Ce combat, prenant exemple sur les Résistants, les "Ami(e)s de la Résistance (ANACR) entendent le mener en premier lieu en contribuant à créer les conditions de la pérennisation de l'ANACR qui, en rassemblant dans l'esprit de la Résistance et pour les valeurs de la Résistance des femmes et des hommes de convictions politiques, philosophiques et religieuses différentes, est pour eux un exemple.

Créer ces conditions de la pérennisation de l'ANACR, c'est d'abord pour les "Ami(e)s de la Résistance" apporter toute leur aide au fonctionnement et à l'action de ses Comités locaux et départementaux, dont l'autorité est un acquis précieux pour la poursuite de la lutte menée depuis plus d'un demi-siècle et dont les "Ami(e)s de la Résistance" entendent être les continuateurs.

C'est aussi pour eux se faire les "passeurs de mémoire" auprès des jeunes générations, d'abord en recueillant, notamment par les moyens modernes audiovisuels, les témoignages des Résistantes et des Résistants rassemblés dans l'ANACR, en les accompagnant devant les élèves dans les établissements scolaires, en contribuant au maintien et au développement du Concours de la Résistance et de la Déportation, en approfondissant la connaissance de l'histoire de la Résistance, en faisant connaître au plus grand nombre ce que fut le combat de la Résistance et les valeurs qui motivèrent les Résistants, valeurs qui inspirèrent le Programme du Conseil National de la Résistance et qui restent très contemporaines.

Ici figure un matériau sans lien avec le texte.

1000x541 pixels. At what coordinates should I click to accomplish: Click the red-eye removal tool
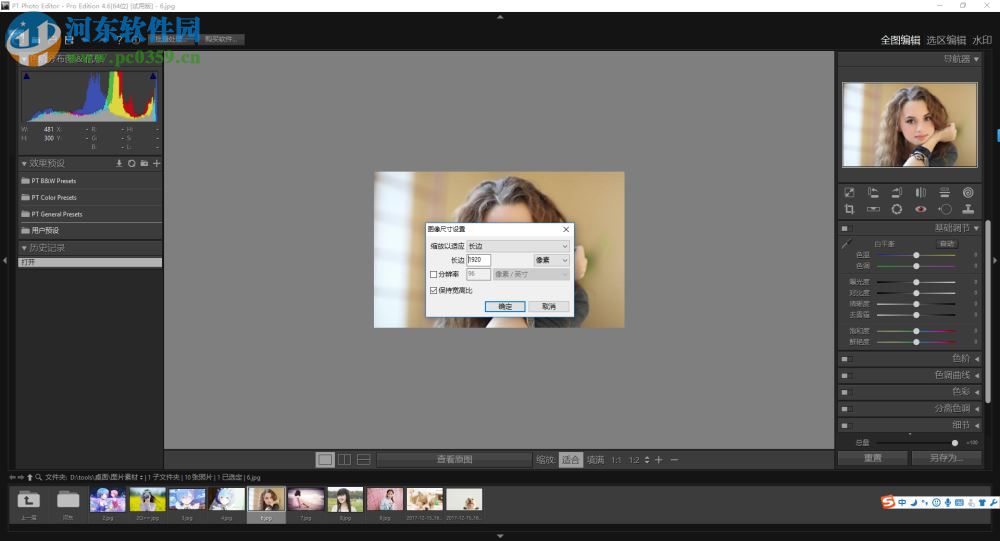(x=920, y=209)
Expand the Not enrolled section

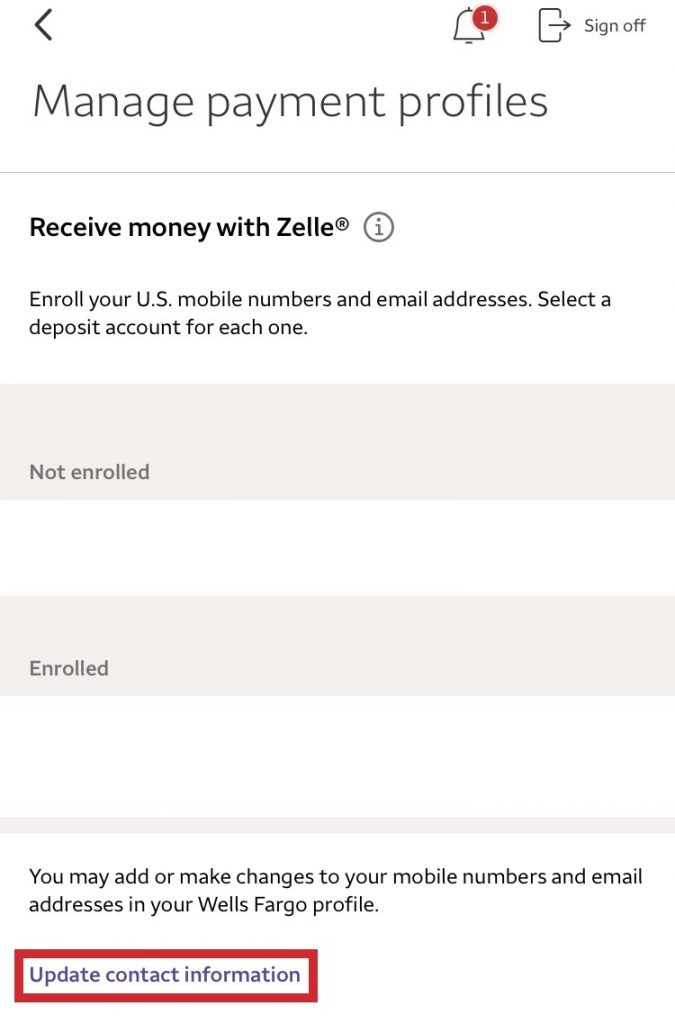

A ce congrès de Limoges, tenu dans la ville qui vit naître il y a 52 ans, en dépassant les puissants antagonismes politiques du moment, l'ANACR dans la conception pluraliste qui a été et reste la sienne, les Résistantes et les Résistants ouvrent les rangs de leur association aux générations des "Ami(e)s de la Résistance", c'est là un acte de confiance envers eux, un acte de confiance dans l'avenir,

C'est aussi pour les "Ami(e)s de la Résistance" une grande responsabilité. Une responsabilité qui est d'abord de continuer - le plus longtemps possible avec les Résistants et hélas demain sans eux - le combat pour les valeurs de la Résistance, en préservant avec fermeté ce qui a fait de l'ANACR une grande association et lui a permis de mener avec succès de nombreuses luttes à partir de ces valeurs, le pluralisme qui a réuni en son sein des dizaines de milliers de Résistantes et Résistants et qui seul peut permettre de rassembler en nombre des "Ami(e)s de la Résistance", ce dont a besoin la lutte démocratique contre les héritiers de ceux que combattirent les Résistants.